Right solver for JuMP to find every solution of a linear system of equations with integer solutions

damaro · August 10, 2020, 9:44pm

I have been struggling to find an equivalent Julia function
to Mathematica FindInstance.
The reason behind this is to find every solution of a system
of equations with positive integer solutions. I provide a concrete example below.
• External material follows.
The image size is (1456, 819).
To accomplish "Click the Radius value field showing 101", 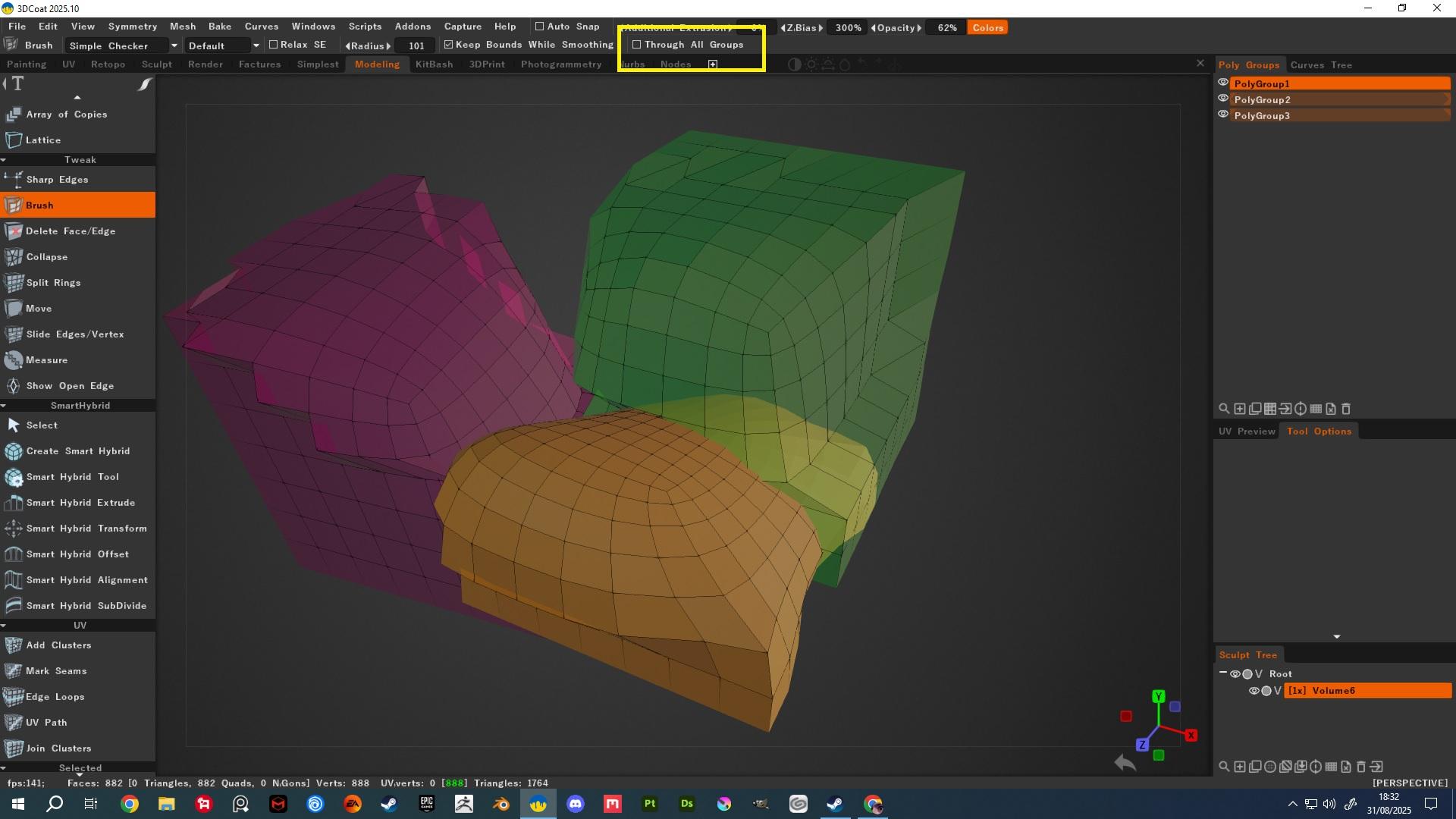I will coord(416,46).
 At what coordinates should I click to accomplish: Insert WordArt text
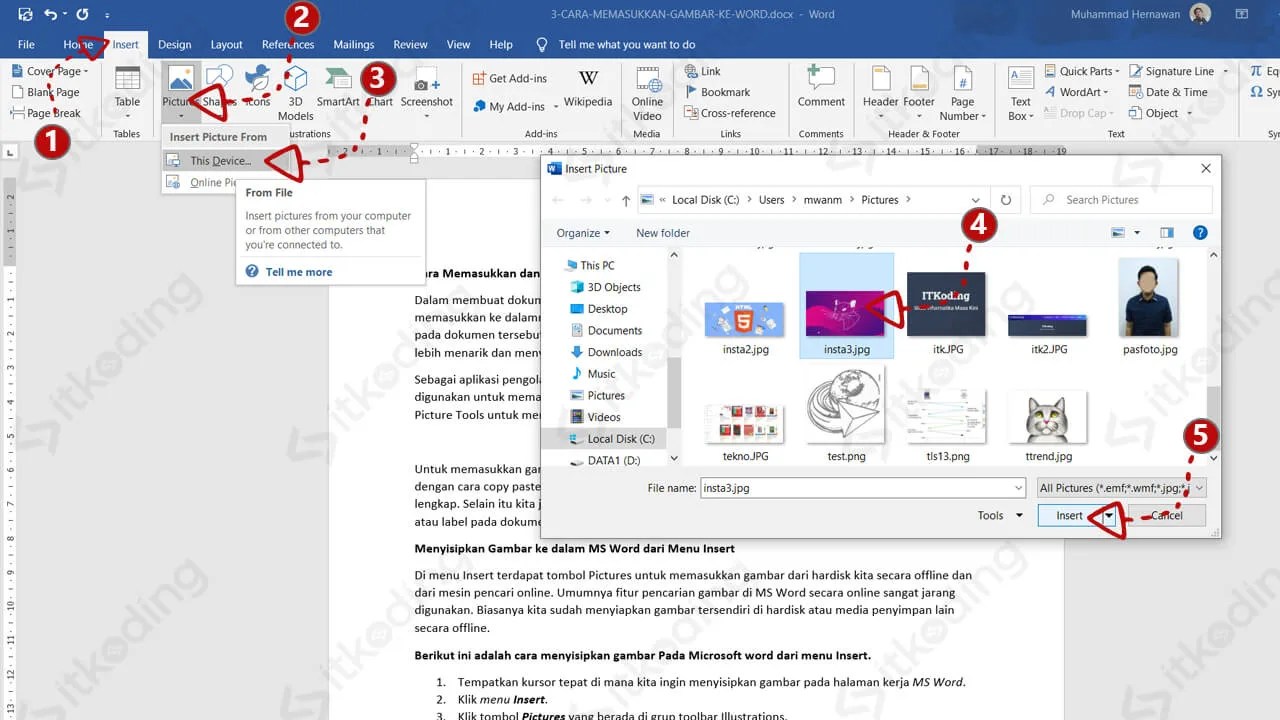(1076, 91)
I have tried using JuMP (using solvers like gurobi) with no avail.
For instance, I adapted one example from JuMP documentation
to find try to find every solution of the following system of equations (there
are only two solutions)

x + y = 3
u + v = 1
x + u = 2
y + v = 2

function example_little_sum(; verbose = true)
#model = Model(GLPK.Optimizer)
#model = Model()
#model = Model(with_optimizer(Gurobi.Optimizer))
#model = Model(Cbc.Optimizer)
#m = Model(solver=IpoptSolver(print_level=0))
#model = Model(solver=IpoptSolver(print_level=0))
#model = Model(IpoptSolver(print_level=0))
#model = IpoptSolver(print_level=0)
#model = Model(IpoptSolver)
#model = Model(IpoptSolver)
model = Model(Gurobi.Optimizer)
@variable(model, 0 <= x <= 4, Int)
@variable(model, 0 <= y <= 4, Int)
@variable(model, 0 <= u <= 4, Int)
@variable(model, 0 <= v <= 4, Int)
@constraint(model, x + y == 3)
@constraint(model, u + v == 1)
@constraint(model, x + u == 2)
@constraint(model, y + v == 2)


if verbose
    print(model)
end

JuMP.optimize!(model)

x_value = JuMP.value(x)
y_value = JuMP.value(y)
u_value = JuMP.value(u)
v_value = JuMP.value(v)
num_results = result_count(model)
if verbose
    #println("Objective value: ", obj_value)
    println("Num of results: ", num_results)
    println("x = ", x_value)
    println("y = ", y_value)
    println("u = ", u_value)
    println("v = ", v_value)
end
end

Output of the previous code is

Academic license - for non-commercial use only
Feasibility
Subject to
x + y = 3.0
u + v = 1.0
x + u = 2.0
y + v = 2.0
x ≥ 0.0
y ≥ 0.0
u ≥ 0.0
v ≥ 0.0
x ≤ 4.0
y ≤ 4.0
u ≤ 4.0
v ≤ 4.0
x integer
y integer
u integer
v integer
Academic license - for non-commercial use only
Gurobi Optimizer version 9.0.2 build v9.0.2rc0 (linux64)
Optimize a model with 4 rows, 4 columns and 8 nonzeros
Model fingerprint: 0xd24d95ae
Variable types: 0 continuous, 4 integer (0 binary)
Coefficient statistics:
Matrix range [1e+00, 1e+00]
Objective range [0e+00, 0e+00]
Bounds range [4e+00, 4e+00]
RHS range [1e+00, 3e+00]
Presolve removed 4 rows and 4 columns
Presolve time: 0.04s
Presolve: All rows and columns removed

Explored 0 nodes (0 simplex iterations) in 0.08 seconds
Thread count was 1 (of 4 available processors)

Solution count 1: 0

Optimal solution found (tolerance 1.00e-04)
Best objective 0.000000000000e+00, best bound 0.000000000000e+00, gap 0.0000%
Num of results: 1
x = 2.0
y = 1.0
u = -0.0
v = 1.0

As you can see, JuMP —via gurobi— only finds one solution.
On the other hand, Mathematica (correctly) find two solutions

x = 1, y = 2, u = 1, v = 0
x = 2, y = 1, u = 0, v = 1

So I have two questions: is there any solver available (free or free for
Academics if possible) that can return every solution of the system mentioned
above? Another option I can
think of is using Interval Arithmetic. Unfortunately, I have been unable to
have a working version of this same problem.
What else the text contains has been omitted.